Exercise details —
Copy each line below that has "Expand".

Data to examine —
=== Begin Enclosure ===
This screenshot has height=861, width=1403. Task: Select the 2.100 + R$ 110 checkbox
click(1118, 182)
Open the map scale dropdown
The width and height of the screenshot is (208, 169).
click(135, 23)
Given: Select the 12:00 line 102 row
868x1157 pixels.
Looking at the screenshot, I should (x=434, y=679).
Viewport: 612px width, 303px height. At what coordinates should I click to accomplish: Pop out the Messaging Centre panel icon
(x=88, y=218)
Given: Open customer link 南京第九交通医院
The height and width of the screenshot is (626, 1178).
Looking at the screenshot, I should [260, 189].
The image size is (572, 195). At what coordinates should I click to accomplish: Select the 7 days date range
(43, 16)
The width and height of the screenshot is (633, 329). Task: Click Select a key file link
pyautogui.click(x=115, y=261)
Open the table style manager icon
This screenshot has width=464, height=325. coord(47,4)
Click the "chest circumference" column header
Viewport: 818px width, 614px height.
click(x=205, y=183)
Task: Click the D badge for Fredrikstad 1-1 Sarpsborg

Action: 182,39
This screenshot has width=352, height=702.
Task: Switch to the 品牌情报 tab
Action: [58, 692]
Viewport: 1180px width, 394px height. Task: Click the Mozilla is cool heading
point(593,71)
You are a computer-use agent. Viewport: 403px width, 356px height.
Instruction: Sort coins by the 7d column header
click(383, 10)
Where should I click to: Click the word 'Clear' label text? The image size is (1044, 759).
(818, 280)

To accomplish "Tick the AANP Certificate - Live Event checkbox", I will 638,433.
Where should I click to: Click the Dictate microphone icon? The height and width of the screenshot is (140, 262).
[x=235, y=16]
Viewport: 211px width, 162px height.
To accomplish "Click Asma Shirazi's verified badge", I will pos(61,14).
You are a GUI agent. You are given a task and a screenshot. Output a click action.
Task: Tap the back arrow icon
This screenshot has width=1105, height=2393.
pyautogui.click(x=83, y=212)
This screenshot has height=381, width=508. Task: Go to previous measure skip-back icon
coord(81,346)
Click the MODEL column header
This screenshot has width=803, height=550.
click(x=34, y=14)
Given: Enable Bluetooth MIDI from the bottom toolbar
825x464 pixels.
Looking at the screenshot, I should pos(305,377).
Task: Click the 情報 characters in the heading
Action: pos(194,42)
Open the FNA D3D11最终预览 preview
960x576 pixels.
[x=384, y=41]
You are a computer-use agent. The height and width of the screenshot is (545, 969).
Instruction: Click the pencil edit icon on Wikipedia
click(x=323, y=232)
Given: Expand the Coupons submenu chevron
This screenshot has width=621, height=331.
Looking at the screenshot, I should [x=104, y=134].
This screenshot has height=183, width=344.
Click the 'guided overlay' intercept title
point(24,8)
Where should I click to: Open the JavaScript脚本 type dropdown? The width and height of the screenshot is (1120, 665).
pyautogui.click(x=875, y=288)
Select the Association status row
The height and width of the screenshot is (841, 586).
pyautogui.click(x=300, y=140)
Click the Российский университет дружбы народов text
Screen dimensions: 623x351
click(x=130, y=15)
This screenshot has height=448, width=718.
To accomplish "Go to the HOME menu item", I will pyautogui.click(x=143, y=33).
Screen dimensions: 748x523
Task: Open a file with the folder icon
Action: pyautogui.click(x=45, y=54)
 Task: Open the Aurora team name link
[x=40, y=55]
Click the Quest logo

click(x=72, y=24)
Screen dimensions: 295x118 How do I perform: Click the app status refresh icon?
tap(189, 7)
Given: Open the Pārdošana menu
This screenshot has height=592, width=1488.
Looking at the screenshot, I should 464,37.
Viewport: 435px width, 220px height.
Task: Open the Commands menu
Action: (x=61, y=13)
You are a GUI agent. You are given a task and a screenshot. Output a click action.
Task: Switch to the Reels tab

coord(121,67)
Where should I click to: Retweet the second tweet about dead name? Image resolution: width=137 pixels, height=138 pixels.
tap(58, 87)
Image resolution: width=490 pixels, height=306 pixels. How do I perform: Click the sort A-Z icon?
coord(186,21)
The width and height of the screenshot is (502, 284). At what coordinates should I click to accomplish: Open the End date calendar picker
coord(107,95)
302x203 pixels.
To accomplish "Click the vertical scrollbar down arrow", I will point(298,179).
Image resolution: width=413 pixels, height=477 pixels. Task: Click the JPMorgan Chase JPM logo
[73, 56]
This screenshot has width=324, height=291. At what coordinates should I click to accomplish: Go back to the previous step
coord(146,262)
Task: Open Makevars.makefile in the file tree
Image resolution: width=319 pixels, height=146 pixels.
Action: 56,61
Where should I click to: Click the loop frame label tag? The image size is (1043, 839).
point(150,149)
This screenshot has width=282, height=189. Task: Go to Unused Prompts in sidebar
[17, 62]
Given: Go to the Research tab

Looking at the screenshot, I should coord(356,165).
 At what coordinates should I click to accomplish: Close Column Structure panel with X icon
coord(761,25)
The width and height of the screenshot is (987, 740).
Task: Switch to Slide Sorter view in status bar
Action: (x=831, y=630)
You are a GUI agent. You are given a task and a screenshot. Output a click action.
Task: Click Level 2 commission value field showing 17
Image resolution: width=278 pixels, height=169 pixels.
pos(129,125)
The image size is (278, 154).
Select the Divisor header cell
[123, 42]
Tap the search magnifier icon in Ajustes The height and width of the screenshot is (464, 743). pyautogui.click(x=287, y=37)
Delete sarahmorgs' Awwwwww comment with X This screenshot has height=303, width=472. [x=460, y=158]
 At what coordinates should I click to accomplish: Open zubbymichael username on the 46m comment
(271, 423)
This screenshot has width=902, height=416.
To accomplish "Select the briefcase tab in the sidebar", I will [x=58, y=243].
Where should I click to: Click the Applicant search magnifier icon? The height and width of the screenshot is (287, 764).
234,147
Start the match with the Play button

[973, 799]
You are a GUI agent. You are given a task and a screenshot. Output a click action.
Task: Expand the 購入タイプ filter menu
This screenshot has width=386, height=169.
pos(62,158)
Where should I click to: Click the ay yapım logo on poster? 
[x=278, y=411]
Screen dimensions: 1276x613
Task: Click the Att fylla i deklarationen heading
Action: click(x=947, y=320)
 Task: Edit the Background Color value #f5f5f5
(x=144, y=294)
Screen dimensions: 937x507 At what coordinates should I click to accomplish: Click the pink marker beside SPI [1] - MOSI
=== End Enclosure ===
Response to the exercise —
Given: Expand the Coupons submenu chevron
Task: Expand the 購入タイプ filter menu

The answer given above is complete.